As did the book I began reading at this time, Runaway Realization by Almaas. What a mind-blower, almost two much for the personal austerity of the cabin. Very heavy, with no relief from his rich and difficult view of reality, it still drew me in. He spoke of the ordinary spiritual realizations, of the astonishment of non-dual reality, and then, more - way more, for there are different modes of the non-dual as well. For instance, there is the more typical experience of timelessness and everything-ness at once, but then there is this experience where there is no recognition of time or non-time at all; and then, where there is no witness at all - pure being, but without being. Pure nothing. It is, says Almaas, where we live at all times but cannot recall it because we live by categories and cannot remember it, even as it is right now. Further, even this is not the end of experience, this experience without experience. Even then, Being is at work at more impossible possibilities.
The upshot is, he says, that life is Being living through us to experience its unlimited creativity; that we are ourselves, but then not - that "our self" is only one way Being experiences itself; and that as Being ( a poor word - Being is beyond being, but hey...) we continue to explore, without end.

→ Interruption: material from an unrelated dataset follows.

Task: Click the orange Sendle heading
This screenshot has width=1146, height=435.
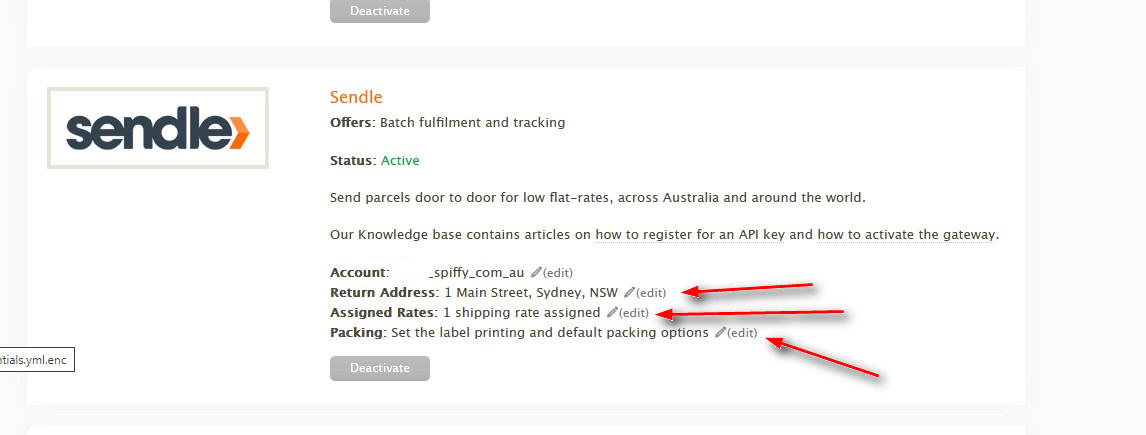Action: (x=356, y=97)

It is a fine day outside, sweet smelling and sunny and full of green, and I have lost the touch of the essence of his writing, but on the last night of my stay, it came - as often, in the middle of the night. I was in a fuddle of near panic, one that reminded me of my crazy experimentation with psychedelics in my youth, where the personality and other personalities and all of society revealed themselves as a paper-thin sham, one that we play with while inwardly we are aware of the shallowness. It was in this near panic that it came to me that we truly are nothing, are everything; that we are essentially UNPROTECTED by our normal lives, even as we think we are. We live with our walls of protection, but they are as ephemeral as sea foam.
Now home, this has helped me understand something more about faith. Faith is not just the unquestioned acceptance of a dogma, which many of us are rightly suspicious of. Rather, faith is a way to get beyond protective shells, to open up to what Being requires us to do - to explore. Faith in this way is to accept the rightness of the universe. It is to expunge our fears of loss and pain so that we might explore the potential that we have. It is fearlessness without the bravado.
That night, I felt that the right path necessarily traveled though this dark terror. And I realized later that it is faith in Everything that is necessary to seal the deal, to follow the path, our destiny as humans. To do so is impossible, really, but then again, so are we.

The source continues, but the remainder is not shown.